Use these student activities and teacher guide to investigate reusable and disposable hand warmers. You will compare reusable variants made with sodium acetate vs disposable handwarmers. You can also try making your own hand warmers. These activities may work well as a project on class topics like ‘winter’ or ‘body matters’ (extremities and keeping warm).
This resource was safety checked in September 2014 and last updated November 2015.
If you teach primary science, see the headings below to find out how to use this resource:
Children will develop their working scientifically skills by:
- Selecting and planning the most appropriate ways to answer science questions, recognising and controlling variables where necessary, including:
- Carrying out comparative and fair tests.

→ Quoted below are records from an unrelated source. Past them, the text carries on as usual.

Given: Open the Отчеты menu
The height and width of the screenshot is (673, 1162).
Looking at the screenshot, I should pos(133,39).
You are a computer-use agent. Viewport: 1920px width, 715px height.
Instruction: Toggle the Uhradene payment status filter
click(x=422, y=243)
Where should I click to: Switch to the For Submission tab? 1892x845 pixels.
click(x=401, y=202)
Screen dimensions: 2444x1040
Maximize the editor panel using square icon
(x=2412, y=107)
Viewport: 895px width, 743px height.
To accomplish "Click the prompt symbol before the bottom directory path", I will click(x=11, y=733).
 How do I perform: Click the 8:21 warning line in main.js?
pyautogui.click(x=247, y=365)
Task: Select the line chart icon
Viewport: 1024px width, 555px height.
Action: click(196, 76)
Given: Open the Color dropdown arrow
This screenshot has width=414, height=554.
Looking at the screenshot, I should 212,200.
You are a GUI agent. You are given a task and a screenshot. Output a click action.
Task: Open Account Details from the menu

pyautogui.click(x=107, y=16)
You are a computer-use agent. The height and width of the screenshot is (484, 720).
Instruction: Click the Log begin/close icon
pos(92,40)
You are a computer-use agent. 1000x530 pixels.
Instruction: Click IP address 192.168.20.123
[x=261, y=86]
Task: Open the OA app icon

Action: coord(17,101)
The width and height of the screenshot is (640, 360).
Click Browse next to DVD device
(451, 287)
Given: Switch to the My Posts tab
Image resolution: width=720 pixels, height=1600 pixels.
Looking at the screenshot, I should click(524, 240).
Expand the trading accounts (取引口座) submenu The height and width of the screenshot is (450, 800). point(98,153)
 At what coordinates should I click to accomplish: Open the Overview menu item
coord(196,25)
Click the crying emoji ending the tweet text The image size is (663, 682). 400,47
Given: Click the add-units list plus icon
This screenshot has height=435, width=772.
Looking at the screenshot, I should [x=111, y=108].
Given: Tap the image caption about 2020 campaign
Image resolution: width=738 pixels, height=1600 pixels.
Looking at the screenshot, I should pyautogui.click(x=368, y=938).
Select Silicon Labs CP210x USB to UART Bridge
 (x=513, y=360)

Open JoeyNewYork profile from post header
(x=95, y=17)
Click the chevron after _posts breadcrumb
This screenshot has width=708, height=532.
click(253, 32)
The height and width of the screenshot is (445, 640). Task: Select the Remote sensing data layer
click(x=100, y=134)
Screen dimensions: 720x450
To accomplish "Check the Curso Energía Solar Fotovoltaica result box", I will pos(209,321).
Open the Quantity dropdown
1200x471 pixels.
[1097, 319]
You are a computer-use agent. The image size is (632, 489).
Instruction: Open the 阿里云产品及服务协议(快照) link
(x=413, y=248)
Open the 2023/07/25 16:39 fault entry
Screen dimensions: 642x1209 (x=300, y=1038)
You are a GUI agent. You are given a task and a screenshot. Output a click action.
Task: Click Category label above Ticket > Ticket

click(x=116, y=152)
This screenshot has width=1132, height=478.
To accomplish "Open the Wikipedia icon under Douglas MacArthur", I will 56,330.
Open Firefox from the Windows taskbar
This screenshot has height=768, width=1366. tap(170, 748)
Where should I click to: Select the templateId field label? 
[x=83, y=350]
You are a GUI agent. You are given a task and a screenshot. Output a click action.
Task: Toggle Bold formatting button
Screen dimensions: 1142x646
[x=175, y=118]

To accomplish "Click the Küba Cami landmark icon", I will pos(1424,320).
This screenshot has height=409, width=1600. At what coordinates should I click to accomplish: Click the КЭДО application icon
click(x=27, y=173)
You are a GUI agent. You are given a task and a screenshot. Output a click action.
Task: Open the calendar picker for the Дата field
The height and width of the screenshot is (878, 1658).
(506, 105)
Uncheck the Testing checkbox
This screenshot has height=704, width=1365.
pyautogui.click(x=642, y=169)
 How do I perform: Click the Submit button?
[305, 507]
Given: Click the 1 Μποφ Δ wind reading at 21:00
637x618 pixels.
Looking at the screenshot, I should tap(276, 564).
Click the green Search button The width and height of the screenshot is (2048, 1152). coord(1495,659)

- Using appropriate scientific language and ideas to explain, evaluate and communicate their methods and findings.
- Drawing conclusions and raising further questions that could be investigated, based on their data and observations.
- Know that some materials will dissolve in liquid to form a solution.
- Compare and group materials on the basis of their properties (conductivity – thermal).
- Give reasons for the particular uses of everyday materials.
Children will learn:
- That some substances can be dissolved in liquids, and that when a solute dissolves it doesn’t ‘disappear’.
- There are several factors that contribute to how substances dissolve.
- That dissolving is a reversible process.
- Not all substances can dissolve.
Suggested activity use
This resource could be used as a whole-class investigation with older children, observing differences and similarities with hand warmers leading to research on how they work. Children can investigate why materials have been chosen for the hand warmers, linking to previous knowledge on materials and properties.
The investigation into solubility leads nicely into setting up a fair test, considering variables and conclusions.
If not carefully managed, the misconception that a solvent can dissolve an unlimited amount of solute, i.e. that there is no saturation point, can be introduced or reinforced.
How hand warmers work will need to be explained and explored by children before starting the investigations.
Various equipment and resources will need to be sourced prior to the lesson, including sodium acetate and a range of different types of hand warmers.
As with all investigations, a thorough risk assessment needs to be completed and other health and safety considerations need to be taken into account.